The ABC/Marvel Television fantasy series Jessica Jones, aired in 2015 and 2018, is the first television series in the Marvel Cinematic Universe both to be made specifically for an adult audience and to feature a female superhero as a lead character. It is also notable for having a female showrunner, Melissa Rosenberg, women writers or co-writers, and, in its second season, all women directors. Wielding an innovative generic blend of noir crime thriller and superhero fantasy, the series adapts its graphic fiction sources to foreground Jones as the central character. Its tightly interwoven plot lines, witty dialogue and richly crafted visual narrative address themes of trauma, power and responsibility. Krysten Ritter features as the cynical superhuman who struggles to reconcile her strength and agility with vulnerability to psycho-sexual abuse after being abducted by the purple-clad mind control monster, Kilgrave (David Tennant).

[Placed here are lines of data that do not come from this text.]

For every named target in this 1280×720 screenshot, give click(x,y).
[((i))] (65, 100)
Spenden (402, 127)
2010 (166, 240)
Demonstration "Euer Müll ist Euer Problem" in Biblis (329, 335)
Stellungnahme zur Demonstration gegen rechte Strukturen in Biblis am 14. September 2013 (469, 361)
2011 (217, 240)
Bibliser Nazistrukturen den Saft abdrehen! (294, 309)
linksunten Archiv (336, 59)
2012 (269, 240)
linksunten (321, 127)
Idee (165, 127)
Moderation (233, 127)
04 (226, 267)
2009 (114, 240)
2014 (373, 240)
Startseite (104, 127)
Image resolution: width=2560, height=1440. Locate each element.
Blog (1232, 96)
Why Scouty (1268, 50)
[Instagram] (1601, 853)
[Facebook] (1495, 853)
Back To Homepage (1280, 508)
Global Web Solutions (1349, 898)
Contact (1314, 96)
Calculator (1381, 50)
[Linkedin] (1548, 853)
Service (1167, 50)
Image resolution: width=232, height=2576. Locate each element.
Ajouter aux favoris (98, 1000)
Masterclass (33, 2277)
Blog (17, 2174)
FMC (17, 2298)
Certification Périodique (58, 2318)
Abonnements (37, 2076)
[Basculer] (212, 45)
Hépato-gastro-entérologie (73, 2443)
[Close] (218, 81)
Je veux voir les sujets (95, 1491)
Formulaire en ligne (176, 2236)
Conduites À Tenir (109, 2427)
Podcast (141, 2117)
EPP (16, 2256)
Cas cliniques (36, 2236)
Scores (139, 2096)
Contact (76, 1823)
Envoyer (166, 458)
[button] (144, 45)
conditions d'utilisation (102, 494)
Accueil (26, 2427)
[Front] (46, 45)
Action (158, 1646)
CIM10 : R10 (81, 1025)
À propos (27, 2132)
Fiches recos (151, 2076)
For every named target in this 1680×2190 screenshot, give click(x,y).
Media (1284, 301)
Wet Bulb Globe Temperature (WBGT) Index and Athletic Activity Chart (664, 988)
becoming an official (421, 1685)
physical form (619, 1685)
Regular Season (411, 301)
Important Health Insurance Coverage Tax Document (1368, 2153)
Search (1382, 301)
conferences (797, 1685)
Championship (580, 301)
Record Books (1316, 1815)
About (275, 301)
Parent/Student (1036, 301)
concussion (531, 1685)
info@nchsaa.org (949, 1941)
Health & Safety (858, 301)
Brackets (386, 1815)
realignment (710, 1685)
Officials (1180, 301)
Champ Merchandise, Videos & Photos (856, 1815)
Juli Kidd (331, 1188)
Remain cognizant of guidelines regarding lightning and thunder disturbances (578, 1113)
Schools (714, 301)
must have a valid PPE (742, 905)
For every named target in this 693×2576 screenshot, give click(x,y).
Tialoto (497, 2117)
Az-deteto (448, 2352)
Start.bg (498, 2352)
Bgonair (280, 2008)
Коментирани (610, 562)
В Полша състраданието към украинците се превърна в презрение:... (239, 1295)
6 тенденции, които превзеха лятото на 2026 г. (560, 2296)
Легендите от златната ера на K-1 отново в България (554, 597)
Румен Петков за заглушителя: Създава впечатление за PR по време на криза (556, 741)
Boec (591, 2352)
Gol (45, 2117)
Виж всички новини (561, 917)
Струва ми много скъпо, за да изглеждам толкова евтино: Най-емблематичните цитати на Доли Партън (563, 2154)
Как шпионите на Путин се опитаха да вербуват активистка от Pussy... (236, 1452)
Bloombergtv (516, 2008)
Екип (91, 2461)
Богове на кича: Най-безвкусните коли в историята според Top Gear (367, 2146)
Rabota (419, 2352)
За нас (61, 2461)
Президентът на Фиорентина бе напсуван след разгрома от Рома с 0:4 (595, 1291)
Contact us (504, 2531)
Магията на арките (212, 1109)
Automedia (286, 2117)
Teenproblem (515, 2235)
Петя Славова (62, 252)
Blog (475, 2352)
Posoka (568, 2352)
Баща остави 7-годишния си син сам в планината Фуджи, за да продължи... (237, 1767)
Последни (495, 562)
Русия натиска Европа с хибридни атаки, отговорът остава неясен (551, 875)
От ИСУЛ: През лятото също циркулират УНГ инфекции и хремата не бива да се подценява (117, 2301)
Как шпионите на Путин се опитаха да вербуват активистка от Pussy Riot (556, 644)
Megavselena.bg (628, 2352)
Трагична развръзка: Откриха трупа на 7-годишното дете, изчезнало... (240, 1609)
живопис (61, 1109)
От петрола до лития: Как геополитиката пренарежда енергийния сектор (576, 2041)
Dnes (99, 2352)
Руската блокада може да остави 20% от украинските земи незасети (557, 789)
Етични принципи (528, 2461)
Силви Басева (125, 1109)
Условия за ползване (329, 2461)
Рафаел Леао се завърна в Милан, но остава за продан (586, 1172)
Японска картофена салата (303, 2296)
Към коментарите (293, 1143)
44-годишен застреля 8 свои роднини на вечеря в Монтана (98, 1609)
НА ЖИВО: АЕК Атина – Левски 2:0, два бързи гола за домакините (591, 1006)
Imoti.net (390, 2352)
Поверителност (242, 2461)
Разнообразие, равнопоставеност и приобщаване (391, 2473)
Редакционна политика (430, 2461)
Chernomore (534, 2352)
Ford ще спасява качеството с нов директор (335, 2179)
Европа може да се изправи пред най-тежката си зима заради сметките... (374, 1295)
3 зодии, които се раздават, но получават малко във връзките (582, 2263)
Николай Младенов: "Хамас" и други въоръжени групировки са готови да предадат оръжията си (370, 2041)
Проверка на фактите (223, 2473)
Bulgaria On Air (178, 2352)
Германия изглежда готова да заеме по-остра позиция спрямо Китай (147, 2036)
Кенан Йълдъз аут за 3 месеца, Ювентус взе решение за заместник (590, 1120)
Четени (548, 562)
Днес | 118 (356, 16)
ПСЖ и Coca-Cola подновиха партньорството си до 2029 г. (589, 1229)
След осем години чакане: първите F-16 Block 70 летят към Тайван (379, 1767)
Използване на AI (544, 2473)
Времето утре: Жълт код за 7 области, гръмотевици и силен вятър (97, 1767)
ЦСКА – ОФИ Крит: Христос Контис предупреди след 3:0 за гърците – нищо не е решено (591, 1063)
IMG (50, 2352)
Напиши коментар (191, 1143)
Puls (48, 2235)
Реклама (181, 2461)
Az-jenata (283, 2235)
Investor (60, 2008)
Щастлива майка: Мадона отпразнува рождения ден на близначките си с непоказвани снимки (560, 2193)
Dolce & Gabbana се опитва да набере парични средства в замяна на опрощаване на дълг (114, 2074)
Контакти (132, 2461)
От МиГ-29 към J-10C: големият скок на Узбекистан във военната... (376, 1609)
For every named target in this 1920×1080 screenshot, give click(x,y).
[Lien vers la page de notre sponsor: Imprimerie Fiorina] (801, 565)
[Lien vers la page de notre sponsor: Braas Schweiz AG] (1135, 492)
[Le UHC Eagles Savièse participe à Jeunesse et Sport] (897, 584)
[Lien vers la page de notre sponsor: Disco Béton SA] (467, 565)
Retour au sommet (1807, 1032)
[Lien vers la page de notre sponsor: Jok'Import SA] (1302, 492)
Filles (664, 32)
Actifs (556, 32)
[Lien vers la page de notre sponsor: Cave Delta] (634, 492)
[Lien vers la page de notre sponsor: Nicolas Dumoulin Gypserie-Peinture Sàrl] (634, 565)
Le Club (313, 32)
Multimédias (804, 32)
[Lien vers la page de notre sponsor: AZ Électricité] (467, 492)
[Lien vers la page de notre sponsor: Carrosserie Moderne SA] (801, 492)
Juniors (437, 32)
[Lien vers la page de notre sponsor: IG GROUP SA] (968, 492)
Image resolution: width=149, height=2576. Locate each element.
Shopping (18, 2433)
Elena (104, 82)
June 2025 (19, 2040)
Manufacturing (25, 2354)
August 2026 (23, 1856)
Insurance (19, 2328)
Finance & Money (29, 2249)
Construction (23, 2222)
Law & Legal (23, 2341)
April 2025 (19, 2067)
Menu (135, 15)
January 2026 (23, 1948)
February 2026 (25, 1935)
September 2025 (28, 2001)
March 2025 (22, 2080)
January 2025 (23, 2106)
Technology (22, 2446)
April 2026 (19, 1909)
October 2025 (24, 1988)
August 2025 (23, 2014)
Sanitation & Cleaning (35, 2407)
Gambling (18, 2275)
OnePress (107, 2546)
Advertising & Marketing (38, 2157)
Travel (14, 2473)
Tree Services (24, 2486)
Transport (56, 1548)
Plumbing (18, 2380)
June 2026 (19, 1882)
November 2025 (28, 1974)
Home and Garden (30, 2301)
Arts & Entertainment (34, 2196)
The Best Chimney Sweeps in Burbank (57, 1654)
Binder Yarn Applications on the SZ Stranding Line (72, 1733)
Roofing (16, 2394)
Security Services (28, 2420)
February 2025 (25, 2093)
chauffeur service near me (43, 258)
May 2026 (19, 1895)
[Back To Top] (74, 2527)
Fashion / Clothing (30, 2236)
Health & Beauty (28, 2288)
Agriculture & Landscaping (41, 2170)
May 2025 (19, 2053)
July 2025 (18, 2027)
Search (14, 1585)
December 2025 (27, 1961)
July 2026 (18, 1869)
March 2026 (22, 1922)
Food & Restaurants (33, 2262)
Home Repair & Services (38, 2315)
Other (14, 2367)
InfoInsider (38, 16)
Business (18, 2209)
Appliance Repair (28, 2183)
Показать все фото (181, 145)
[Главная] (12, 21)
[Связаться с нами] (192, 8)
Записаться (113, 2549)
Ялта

Referring to theories of coercive control and gender stereotyping in contemporary screen narrative, this article will discuss how Season One of Jessica Jones engages feminist approaches to television narrative by challenging conventional representations of the female superhero in the lead-up to the #MeToo era, and opening up possibilities for women in the realm of the fantastic as actors, writers and producers.

Disclosure statement

No potential conflict of interest was reported by the author.

Notes

1. A short-hand term for the notion of ‘retroactive continuity’ which is used widely in the field of comic fandom to denote ‘the form or content of a previously established narrative is changed’, particularly within comic or television series: (‘A Short History of Retcon’, Merriam-Webster: https://www.merriam-webster.com/words-at-play/retcon-history-and-meaning/).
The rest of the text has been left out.